_ASSIGNMENT_.
The answer is every line in the data below that contains the word "Deuter".

_DATASET RECORDS_.
----

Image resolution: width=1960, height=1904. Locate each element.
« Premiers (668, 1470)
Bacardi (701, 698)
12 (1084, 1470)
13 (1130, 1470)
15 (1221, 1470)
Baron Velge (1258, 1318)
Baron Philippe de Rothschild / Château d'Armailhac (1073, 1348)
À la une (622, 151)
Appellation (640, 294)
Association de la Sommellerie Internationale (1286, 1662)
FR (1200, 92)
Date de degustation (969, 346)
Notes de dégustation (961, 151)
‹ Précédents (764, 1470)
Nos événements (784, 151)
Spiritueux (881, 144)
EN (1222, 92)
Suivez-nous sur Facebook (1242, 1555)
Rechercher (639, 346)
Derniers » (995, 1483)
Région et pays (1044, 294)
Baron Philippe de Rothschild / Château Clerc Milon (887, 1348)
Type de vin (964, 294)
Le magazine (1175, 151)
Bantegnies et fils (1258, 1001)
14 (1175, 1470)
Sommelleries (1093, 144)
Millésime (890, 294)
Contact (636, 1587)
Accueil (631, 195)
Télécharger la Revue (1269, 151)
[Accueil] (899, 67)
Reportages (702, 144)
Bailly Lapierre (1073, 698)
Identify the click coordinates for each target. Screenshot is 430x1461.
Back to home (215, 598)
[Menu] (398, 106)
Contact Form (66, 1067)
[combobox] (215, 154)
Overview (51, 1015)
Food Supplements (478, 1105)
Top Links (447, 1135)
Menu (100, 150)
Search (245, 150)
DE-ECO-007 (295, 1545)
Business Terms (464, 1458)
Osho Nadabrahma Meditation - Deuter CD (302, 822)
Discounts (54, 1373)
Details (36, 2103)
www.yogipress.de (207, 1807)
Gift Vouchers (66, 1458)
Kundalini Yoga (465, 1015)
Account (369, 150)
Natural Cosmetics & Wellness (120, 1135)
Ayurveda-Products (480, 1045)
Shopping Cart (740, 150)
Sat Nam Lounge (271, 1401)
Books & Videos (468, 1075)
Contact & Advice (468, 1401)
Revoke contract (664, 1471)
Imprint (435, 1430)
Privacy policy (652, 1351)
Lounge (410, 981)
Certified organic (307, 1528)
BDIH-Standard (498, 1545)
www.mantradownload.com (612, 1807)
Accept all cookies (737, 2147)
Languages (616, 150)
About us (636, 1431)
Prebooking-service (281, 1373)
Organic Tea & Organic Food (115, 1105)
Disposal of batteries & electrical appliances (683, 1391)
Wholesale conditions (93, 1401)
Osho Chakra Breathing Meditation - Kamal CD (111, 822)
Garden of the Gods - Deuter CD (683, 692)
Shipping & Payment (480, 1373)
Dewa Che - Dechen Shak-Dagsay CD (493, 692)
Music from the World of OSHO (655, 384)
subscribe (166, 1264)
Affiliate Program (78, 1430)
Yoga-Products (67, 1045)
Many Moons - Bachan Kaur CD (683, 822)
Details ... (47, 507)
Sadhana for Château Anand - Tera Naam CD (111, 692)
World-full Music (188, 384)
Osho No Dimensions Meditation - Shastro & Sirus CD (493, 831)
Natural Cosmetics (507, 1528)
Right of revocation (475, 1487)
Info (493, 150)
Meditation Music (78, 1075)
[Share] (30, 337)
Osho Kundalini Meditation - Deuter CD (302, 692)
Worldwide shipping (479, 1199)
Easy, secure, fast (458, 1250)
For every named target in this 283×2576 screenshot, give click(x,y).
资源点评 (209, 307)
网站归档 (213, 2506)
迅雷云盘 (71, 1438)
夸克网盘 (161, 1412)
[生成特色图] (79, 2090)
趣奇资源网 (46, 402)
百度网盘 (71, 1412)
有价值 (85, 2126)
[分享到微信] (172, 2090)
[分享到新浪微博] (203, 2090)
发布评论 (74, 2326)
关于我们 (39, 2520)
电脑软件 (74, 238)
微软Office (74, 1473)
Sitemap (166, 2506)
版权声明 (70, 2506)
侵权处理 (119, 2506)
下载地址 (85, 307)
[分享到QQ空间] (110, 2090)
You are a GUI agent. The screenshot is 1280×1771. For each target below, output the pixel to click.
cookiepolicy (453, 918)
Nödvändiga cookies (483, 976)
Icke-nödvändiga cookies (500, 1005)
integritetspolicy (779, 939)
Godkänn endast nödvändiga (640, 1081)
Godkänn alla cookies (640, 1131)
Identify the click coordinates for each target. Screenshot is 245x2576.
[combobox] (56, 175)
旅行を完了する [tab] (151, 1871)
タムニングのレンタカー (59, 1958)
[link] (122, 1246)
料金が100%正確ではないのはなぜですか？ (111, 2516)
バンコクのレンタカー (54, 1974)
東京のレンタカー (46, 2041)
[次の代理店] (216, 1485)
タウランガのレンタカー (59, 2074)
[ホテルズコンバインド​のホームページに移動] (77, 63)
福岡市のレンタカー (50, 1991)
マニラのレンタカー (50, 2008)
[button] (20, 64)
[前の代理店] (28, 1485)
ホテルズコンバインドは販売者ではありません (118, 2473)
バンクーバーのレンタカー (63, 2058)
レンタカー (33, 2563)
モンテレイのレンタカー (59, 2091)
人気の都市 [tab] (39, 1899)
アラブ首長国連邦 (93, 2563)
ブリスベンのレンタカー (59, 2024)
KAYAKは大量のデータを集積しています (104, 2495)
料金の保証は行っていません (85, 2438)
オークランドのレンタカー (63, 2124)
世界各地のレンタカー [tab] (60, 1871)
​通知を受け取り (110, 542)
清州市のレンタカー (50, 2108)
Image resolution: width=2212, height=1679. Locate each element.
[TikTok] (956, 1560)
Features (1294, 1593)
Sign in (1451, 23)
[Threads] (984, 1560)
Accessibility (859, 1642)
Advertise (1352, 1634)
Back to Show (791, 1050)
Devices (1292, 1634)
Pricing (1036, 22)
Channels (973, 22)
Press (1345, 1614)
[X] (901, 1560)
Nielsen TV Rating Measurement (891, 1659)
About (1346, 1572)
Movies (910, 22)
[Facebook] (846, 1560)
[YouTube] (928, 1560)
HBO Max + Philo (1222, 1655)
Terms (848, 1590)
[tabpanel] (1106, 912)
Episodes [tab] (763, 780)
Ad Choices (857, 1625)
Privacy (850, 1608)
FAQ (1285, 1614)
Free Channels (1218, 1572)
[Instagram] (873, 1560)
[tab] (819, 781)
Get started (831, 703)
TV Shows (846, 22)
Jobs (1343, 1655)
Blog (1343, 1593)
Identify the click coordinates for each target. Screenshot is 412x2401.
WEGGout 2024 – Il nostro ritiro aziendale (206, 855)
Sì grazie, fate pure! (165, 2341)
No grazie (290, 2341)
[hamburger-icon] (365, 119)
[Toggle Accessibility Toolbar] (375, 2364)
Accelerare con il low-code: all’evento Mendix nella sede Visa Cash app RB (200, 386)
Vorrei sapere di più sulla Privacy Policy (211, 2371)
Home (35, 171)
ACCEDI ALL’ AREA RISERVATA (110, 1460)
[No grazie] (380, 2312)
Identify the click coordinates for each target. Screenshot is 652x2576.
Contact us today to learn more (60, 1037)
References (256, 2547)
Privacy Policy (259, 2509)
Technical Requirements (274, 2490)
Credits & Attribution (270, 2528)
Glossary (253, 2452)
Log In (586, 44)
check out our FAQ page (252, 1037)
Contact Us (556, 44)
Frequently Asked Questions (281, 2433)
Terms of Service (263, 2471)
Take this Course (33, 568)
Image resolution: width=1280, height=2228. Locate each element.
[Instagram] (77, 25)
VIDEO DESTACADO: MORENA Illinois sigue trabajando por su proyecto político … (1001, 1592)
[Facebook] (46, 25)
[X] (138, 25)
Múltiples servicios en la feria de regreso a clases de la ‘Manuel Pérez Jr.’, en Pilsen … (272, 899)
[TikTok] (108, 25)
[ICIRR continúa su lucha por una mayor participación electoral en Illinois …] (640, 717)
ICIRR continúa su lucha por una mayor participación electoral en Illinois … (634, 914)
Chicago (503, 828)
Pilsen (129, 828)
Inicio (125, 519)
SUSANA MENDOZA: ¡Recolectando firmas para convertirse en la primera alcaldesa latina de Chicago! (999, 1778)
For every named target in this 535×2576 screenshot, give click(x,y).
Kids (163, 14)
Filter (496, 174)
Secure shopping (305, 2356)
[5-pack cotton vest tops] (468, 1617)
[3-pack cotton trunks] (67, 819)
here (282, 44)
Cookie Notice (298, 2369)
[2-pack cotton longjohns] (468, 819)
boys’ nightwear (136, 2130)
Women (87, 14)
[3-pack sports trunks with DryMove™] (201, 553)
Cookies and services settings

----

_RESULT OF THIS EXERCISE_.
Osho Nadabrahma Meditation - Deuter CD (302, 822)
Garden of the Gods - Deuter CD (683, 692)
Osho Kundalini Meditation - Deuter CD (302, 692)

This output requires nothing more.